Larhiri beautiful prose is layered with an earthy sense of place and symbolic imagery:
"The flooded plain was thick with water hyacinth. The floating weed grew aggressively. Its leaves caused the surface to appear solid. Green in contrast to the blue of the sky. Simple huts stood here and there along the periphery. The poor waded in to forage for what was edible. In autumn egrets arrived, their white feathers darkened from the city's soot, waiting motionless for their prey."After tragedy strikes in Calcutta, Subhash makes a personal sacrifice to bring his brother's wife to the USA. Young Gauri arrives pregnant in a sari to Rhode Island in winter. She only feels at home when she audits a Philosophy class. The saga unfolds over decades as we follow the family through shifting points of view.
"His favorite moments were when he was alone, or felt alone. Lying in bed in the morning, watching sunlight flickering like a restless bird on the wall."

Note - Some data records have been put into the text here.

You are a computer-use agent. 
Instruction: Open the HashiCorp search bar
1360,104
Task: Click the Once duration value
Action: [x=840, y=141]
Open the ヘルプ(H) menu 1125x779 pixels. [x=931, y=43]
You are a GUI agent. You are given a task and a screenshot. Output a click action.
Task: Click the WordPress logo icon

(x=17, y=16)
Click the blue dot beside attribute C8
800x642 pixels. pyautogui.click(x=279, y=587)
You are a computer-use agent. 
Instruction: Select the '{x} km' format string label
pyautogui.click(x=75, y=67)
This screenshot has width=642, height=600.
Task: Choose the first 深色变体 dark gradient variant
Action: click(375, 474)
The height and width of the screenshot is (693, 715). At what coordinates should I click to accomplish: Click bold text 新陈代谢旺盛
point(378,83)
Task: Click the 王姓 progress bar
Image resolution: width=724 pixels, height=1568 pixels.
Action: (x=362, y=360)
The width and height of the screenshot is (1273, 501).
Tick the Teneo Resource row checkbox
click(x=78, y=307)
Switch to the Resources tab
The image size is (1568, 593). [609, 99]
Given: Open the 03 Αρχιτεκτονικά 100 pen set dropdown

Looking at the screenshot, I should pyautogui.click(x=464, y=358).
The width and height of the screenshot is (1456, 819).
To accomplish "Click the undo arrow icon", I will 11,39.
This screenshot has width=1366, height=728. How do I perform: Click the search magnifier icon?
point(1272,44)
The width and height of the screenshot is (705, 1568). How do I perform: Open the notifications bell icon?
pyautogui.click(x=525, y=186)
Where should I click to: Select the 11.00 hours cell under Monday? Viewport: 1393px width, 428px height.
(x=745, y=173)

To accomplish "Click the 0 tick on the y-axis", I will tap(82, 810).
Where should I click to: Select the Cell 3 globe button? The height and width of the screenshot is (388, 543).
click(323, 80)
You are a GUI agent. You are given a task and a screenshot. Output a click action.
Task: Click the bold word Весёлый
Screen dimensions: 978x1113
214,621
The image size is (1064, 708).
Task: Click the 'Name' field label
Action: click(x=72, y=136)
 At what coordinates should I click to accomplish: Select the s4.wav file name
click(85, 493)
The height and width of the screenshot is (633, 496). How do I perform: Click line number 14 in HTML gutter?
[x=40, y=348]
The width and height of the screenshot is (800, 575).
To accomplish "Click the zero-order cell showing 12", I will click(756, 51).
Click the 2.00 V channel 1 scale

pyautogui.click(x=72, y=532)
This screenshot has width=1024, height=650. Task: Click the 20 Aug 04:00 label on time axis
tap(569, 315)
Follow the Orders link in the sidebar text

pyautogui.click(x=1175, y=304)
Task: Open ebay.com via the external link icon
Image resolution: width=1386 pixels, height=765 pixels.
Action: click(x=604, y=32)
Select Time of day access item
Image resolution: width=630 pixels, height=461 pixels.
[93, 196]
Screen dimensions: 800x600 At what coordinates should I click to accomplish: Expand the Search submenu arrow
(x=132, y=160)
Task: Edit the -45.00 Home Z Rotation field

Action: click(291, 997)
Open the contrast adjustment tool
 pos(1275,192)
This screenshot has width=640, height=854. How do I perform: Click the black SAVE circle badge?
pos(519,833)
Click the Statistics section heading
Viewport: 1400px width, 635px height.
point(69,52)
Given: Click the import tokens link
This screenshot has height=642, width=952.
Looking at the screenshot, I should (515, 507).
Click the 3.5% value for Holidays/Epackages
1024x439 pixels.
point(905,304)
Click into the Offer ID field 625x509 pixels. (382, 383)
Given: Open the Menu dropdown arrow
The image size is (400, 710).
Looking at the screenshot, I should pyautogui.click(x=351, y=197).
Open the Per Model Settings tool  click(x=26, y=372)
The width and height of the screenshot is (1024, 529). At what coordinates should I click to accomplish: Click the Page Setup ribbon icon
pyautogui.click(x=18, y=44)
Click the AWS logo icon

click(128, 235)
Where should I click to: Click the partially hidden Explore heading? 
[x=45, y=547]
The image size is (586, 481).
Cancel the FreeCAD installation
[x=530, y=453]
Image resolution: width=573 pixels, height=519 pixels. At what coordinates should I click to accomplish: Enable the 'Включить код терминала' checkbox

|Jhumpa Lahiri portrait by Elena Seibert|
"Opening the door, he saw that the tide was in. The sky was bright, the ocean calm; no sign, apart from all the seaweed that had washed like empty nests up on the sand, of the storm there had been."As much as I love Lahiri's novels, I prefer her short stories. Her character-driven narratives work best in a tighter story arc. The Interpreter of Maladies (1999), her Pulitzer Prize winning debut, was my favorite collection. However, my Indian American friends swear by The Namesake (2004). It doesn't matter where you start; if you read one of Lahiri's books, you'll want to read them all. The Lowland will be released on September 24th, 2013.
Reviewer's Disclosure: this book was reviewed for Main Point Books in Bryn Mawr, Pennsylvania. I received a free ARC but was not otherwise compensated.